Remember, protein can easily be sourced from vegetarian foods! It can be as simple as adding a can of lentils or chickpeas into a vege curry or bake, sprinkling nuts and seeds over your cereal or porridge, having a glass of milk on the side of your toast, replacing meat with tofu in a stir-fry!

Weekly Recipe

Check out this week’s healthy recipe containing black beans as the protein source!
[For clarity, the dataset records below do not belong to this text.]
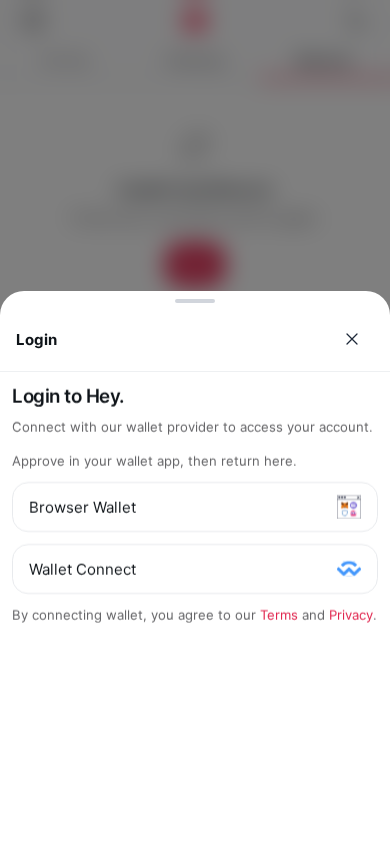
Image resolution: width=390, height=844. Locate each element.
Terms (279, 615)
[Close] (352, 339)
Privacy (351, 615)
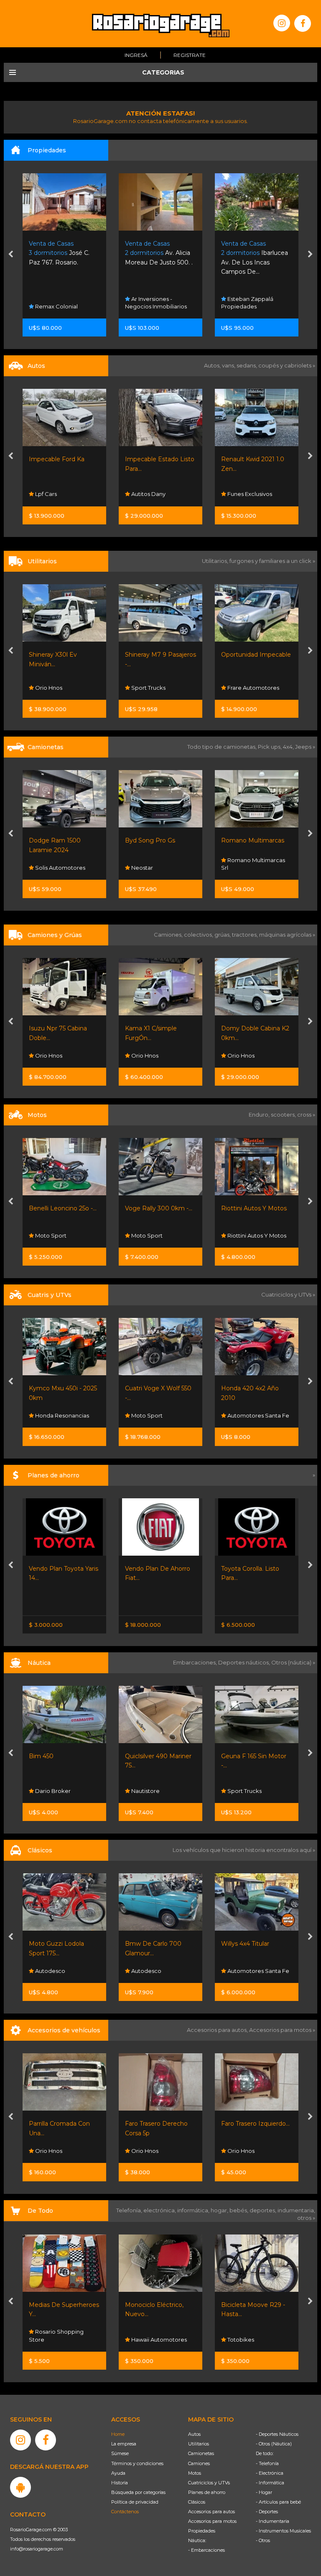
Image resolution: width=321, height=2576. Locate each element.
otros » (306, 2217)
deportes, (264, 2210)
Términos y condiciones (137, 2463)
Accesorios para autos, (218, 2029)
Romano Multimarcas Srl (253, 490)
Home (118, 2434)
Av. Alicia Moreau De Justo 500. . (63, 253)
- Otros (263, 2540)
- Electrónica (269, 2473)
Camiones (199, 2463)
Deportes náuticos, (244, 1662)
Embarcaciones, (195, 1662)
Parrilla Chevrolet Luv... (254, 2123)
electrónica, (160, 2210)
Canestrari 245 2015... (250, 1756)
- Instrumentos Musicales (283, 2531)
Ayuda (118, 2473)
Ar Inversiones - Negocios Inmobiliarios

Beans are a great source of protein and fibre, as well as being very cheap and delicious!


Serves: 2 Time: 60mins


  • 2 wholegrain wraps
  • 1 small – medium sized sweet potato
  • ½ can black beans
  • 2 handful of spinach
  • 2 handfuls of grated cheese
  • 1 tsp paprika
  • 1 tsp cumin
  • 1 tsp ground coriander
  • ¼ tsp cayenne pepper


  • 2 tomatoes
  • ½ red onion
  • ½ lime juice
  • ¼ bunch coriander


  1. Preheat oven to 180oC (fan-forced).
  2. Peel and cut sweet potato into small cubes (2 cm x 2 cm).
  3. Sprinkle paprika, cumin, coriander and cayenne pepper over sweet potato, season with salt & pepper, drizzle with olive oil and mix together.
  4. Place on baking tray and bake for 40 mins.
  5. Salsa: finely dice tomato, red onion and coriander, mix in lime juice, season with salt & pepper.
  6. When finished cooking, mash the sweet potato.
  7. Heat a pan on medium heat, place 1 wrap on pan, drizzle with olive oil and brush over evenly, flip wrap so the olive oil brushed side is on the pan, cook for 5 mins.
  8. Smear mashed sweet potato over wrap, add beans, spinach and cheese.
  9. Cover with second wrap, brush over with olive oil.
  10. Flip quesadilla and cook for further 3-5mins (keep an eye on heat so your wrap does not burn).

Serve with Fresh salsa and smashed avocado!